A Key to Unlock Closed Souls

Pernille Stockfleth is a professional storyteller

Pernille Stockfleth is a professional storyteller and a Dialoogle coach. Pernille tells us about how Dialoogle can help people suffering from difficulties with social interaction and communication.

Pernille Stockfleth’s friend has a wonderful 14-year-old son, Simon. Everyday life can be stressful for Simon. The other day he came home from school angry and in a very bad mood. It had been a ‘really shitty day’; it had been raining and the bus never came.

Like the heroine in the popular crime series ‘The Bridge’, Saga Norén, Simon has Asperger’s Syndrome, an autism spectrum disorder (ASD). He is very intelligent but introverted and has difficulties coping with unpredictable situations or things – however small and insignificant they may seem to others.

As he enters their home, Simon’s mother can tell right away how bad her son is feeling today.  But as usual he does not want to talk about it. Instead he throws down his school bag and heads directly to his room, slams the door and sits down in front of the computer. Simon’s mother happens to be standing in the kitchen with two new sets of Dialoogle picture cards that she has just bought. She grabs a small handful of cards and goes into Simon’s room and says: “Take a look at my new cards. Would you like to try them? Do you see one that says something about how your day has been?” At first Simon looks sceptically at his mother and the picture cards, but then he picks one. He looks at it, and then he starts to talk. Suddenly there is a connection. Words flow from his mouth. He speaks, explains and his face lights up. He talks to his mother about the entire day and is almost unstoppable. Finally he says: ”Now it’s your turn, mum. How does my having a really bad day affect you?”
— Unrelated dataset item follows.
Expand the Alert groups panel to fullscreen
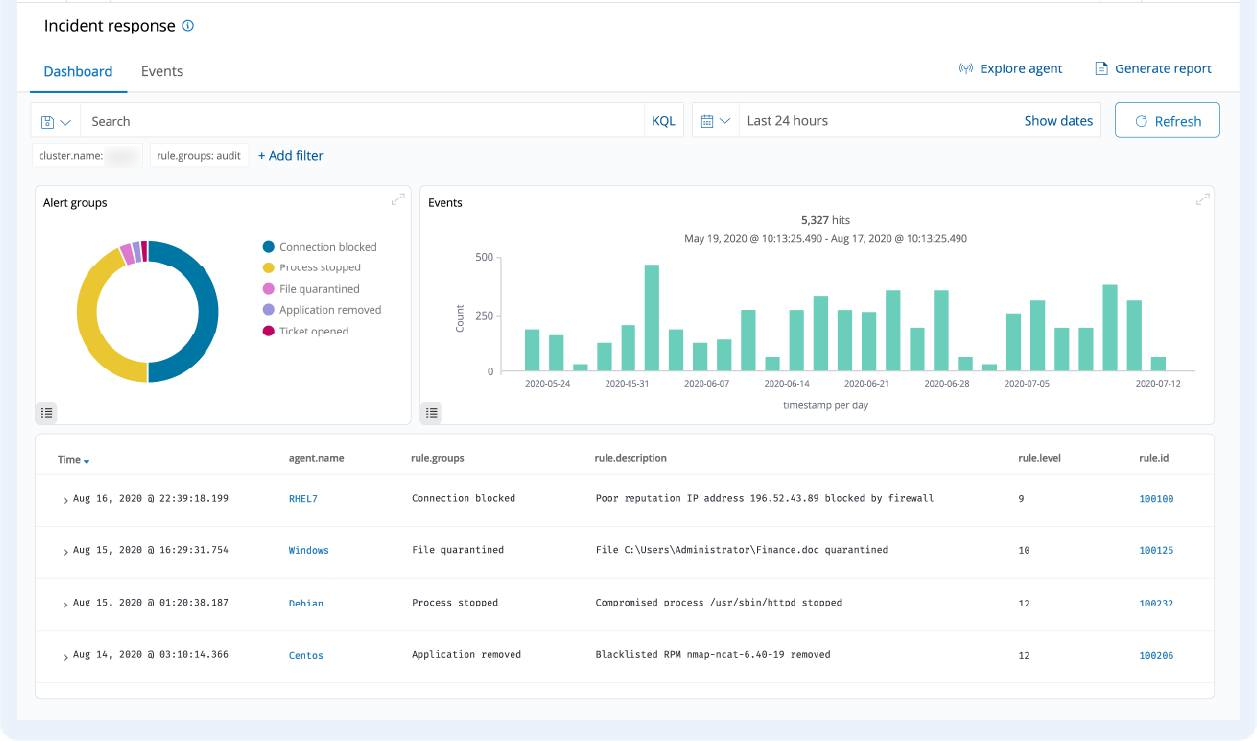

Dialoogle can work as a magic key and unlock the souls of even the most introvert people.

“That the picture cards make a child with ASD open up his soul and talk is amazing. What is even more remarkable is the fact that Simon asks how his mother feels about what he is telling her. This reaction in particular made his mother jump for joy” says Pernille. “It is rare that people with ASD are openly curious about other people – not because they do not feel empathy but because showing it is extremely difficult for them.

Dialoogle can help introvert children and young people open up and get talking – not just those who are diagnosed with ASD. A lot of teachers experience situations where their communication with children and teenagers is not working – especially because the latest school reform requires that children with special needs be included in regular classes in the Danish public schools”, says Pernille.
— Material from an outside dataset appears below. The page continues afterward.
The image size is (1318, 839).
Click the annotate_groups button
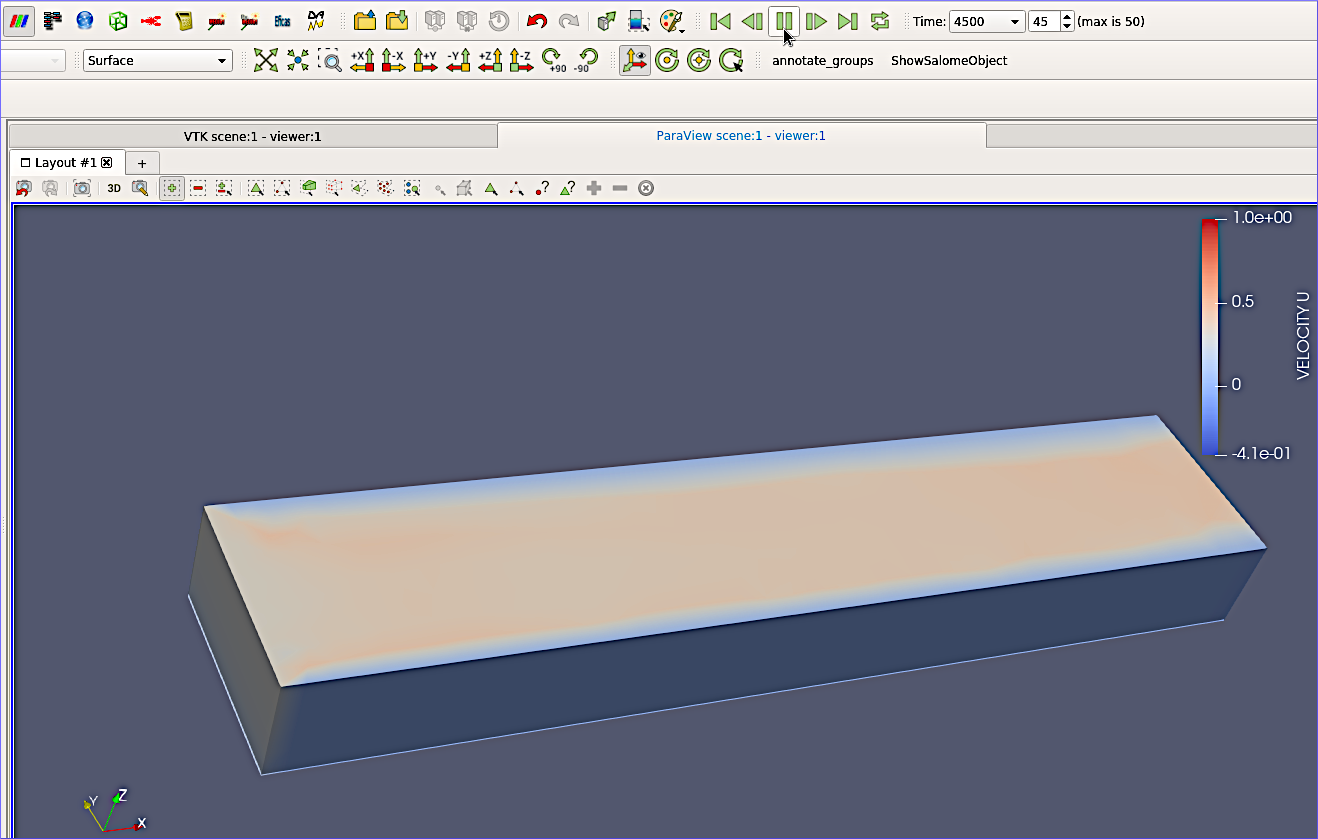(x=822, y=60)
Pernille underlines that the environment in which Dialoogle cards are use is always important, and even more so when it comes to introvert children. The conversation must take place in a safe environment without disturbing light or sound. The child must feel comfortable with the person he or she is speaking to. If you are dealing with children with ASD it is important to use only a limited number of cards since using too many will overwhelm them.

“If the cards are used correctly, you are likely to see how they will work as a magic key and unlock the souls of even the most introvert people,” concludes Pernille Stockfleth.